It's already dark outside, though not very late. I go over to the window to let in some fresh air for a minute or two. I should have thought that it would be there and immediately enter - but I wasn't quite prepared for the intensity of it and it took me by surprise. In that instant, it was forcefully right in my face. I closed my eyes and took a deep breath.
It's the scent of Africa and I don't think I'll ever forget it.
I don't even have the words to describe it, though often I've mentally tried. It's the earthy scent of dirt and dust. It's the promising scent of rain on the horizon. It's the intense scent of a thousand fires. It's the scent of clean, unpolluted air. It's the scent of, yes, even the bad and foul. It all melds together and comes as the familiar - the scent of Africa.
But what I can't put into words so deeply rests in my heart, that I don't think I will ever shake it. Coming off the airplane in October, we walked out the doors to go into the terminal, and it hit me there too. I almost cried when I recognized it, because I wasn't expecting it to be there, right in the center of the capital city and surrounded by tall buildings.
For me, the scent speaks of long evenings by the fire, nights in the bush, days in a small town, and special memories with family and friends. For me, the scent speaks of this land I've come to respect, and most of all, these people I've come to love. For me, the scent speaks of a home.

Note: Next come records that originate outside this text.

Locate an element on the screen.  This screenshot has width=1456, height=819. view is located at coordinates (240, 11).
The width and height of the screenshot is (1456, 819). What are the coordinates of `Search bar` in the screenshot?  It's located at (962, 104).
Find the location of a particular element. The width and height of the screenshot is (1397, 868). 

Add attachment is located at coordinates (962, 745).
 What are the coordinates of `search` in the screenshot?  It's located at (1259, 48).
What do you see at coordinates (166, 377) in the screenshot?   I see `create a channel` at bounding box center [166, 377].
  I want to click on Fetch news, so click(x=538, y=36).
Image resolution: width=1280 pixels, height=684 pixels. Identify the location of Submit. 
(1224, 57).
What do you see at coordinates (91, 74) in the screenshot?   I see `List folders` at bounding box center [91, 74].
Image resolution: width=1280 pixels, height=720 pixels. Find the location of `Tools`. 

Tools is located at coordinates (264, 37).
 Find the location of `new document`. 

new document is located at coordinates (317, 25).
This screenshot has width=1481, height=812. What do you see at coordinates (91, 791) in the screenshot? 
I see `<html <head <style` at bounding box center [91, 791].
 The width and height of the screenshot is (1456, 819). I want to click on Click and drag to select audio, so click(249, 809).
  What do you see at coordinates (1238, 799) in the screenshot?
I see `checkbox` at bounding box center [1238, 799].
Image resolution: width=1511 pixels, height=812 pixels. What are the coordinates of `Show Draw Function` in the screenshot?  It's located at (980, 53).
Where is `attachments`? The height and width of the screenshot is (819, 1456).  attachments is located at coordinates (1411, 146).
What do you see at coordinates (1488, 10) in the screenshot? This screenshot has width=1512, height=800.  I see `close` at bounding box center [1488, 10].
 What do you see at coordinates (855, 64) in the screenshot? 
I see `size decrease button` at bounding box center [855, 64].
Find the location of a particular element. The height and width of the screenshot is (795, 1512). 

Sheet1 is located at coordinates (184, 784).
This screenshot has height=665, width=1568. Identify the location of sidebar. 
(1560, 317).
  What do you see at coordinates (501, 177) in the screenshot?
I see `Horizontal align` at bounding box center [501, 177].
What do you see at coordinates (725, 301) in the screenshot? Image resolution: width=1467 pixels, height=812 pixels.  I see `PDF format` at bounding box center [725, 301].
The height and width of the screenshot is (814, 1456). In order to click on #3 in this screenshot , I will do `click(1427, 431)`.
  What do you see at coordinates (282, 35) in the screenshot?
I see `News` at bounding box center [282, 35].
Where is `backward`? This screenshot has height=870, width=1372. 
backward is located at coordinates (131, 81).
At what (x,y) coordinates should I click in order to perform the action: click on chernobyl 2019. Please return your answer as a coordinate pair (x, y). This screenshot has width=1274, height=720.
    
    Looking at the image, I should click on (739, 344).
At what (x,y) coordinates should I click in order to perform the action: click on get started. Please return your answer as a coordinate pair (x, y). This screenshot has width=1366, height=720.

It's a strange thing, really. I didn't think I would have trouble adjusting to being here in Botswana, but I wasn't expecting to be so very at home. I'm certainly no expert on the culture or well-versed in all their customs, but coming here did not feel awkward, nor do I feel displaced or disjointed. No, I truly feel at home here, and I'm happy to say so. There will always be a special place in my heart for Africa. And when I go back to my home in the States, I imagine that I will dream about a certain scent and the day I can smell it again - the scent of Africa.